Репский приехал в Москву четырнадцатилетним подростком среди певчих епископа Мефодия. Как певчий, он обучился игре на органе — в среде менее консервативно настроенных церковников это рассматривалось как средство наиболее совершенного овладения вокальной техникой. Одновременно Репский получает возможность познакомиться с латынью и основами «преоспехтирного дела» — начавшей входить в моду перспективной живописи. После поездки в составе посольства А. Л. Ордына-Нащекина в Курляндию бывший певчий работает в Измайлове, участвуя в оформлении театральных постановок, пишет «перспективы и иные штуки, которые надлежат до комедии» и здесь попадает в поле зрения А. С. Матвеева.
Потому ли, что Репский не хотел обращаться к музыке, или по какой-то другой причине, но желание всесильного царского фаворита заполучить к себе на постоянную службу инструменталиста встретило категорическое сопротивление с его стороны. Репский не захотел служить у А. С. Матвеева, и тогда Матвеев прибег к силе. Как пишет в челобитной сам музыкант, «боярин А. С. Матвеев взял меня поневоле… держал меня, холопа твоего, скована на посольском дворе в железах многое время и морил голодною смертью. И будучи у него… многожды на комедиях и органах и на скрыпках играл неволею по ево воле». Смерть Алексея Михайловича и последовавшая за ней опала Матвеева вернули Репскому свободу и позволили заняться живописью, но в дальнейшем он совмещает две специальности и фигурирует в податных документах уважительно называемый «преоспехтирным мастером» и органистом одновременно. К началу XVIII века Василий Иванов сын Репский (в русской транскрипции иногда Репьев) располагал в Москве на Покровке собственным богатым двором.

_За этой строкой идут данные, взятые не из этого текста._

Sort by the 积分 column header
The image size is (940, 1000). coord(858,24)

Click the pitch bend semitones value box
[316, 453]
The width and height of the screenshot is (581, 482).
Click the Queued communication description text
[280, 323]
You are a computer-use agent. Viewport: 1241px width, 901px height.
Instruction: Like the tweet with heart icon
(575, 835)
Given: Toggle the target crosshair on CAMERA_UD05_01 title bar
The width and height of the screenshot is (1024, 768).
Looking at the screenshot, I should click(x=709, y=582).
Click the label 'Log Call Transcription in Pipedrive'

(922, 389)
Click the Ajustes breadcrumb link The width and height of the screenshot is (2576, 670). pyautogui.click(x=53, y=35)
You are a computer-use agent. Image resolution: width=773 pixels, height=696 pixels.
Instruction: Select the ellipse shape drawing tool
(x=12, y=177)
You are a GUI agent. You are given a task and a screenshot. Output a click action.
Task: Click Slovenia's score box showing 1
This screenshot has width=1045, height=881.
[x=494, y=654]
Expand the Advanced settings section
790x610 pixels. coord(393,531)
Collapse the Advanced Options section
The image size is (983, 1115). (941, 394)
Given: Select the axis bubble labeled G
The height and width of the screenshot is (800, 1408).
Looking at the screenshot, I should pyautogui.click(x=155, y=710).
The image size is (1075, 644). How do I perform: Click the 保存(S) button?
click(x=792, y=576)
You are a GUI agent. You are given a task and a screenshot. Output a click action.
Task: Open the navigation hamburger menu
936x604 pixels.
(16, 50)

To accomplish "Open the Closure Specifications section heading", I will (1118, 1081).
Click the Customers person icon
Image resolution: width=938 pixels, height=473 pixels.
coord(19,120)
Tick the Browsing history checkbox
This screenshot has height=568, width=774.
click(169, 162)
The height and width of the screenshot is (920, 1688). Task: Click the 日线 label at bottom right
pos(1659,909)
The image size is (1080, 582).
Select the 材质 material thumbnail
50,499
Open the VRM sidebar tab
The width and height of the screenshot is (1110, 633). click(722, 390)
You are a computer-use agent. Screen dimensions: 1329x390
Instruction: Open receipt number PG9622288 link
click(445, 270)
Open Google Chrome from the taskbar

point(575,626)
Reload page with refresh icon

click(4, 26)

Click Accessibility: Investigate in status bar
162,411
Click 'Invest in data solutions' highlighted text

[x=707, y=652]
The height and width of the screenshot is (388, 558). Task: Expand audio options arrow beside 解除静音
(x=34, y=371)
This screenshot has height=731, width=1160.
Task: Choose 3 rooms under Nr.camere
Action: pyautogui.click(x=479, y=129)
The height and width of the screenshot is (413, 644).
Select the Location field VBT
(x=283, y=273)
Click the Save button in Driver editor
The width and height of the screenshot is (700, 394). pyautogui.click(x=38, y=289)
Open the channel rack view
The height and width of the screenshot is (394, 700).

Широкое распространение органной музыки в Москве неизбежно ставит вопрос о происхождении появляющихся в русском обиходе инструментов. Утверждение некоторых историков, что здесь сыграла свою посредническую роль Немецкая слобода (на Кокуе), не подтверждается фактами. Начать с того, что выгоревшая дотла в 1611 году слобода как таковая не отстраивалась вплоть до указа 1652 года, отводившего под нее специальную землю. Свободно селившиеся в Москве иностранцы не имели замкнутой и обособленной от остальных горожан общественной жизни, условно говоря, общественного обихода. Семь других иноземных слобод, которые продолжали в этот период существовать, имея в виду и фактически ликвидированную в 1671 году Греческую и годом позже основанную наиболее многолюдную из всех Мещанскую, также не были изолированы от городского населения, а главное, не располагали иноверческими церквами, в которых могли бы находиться органы.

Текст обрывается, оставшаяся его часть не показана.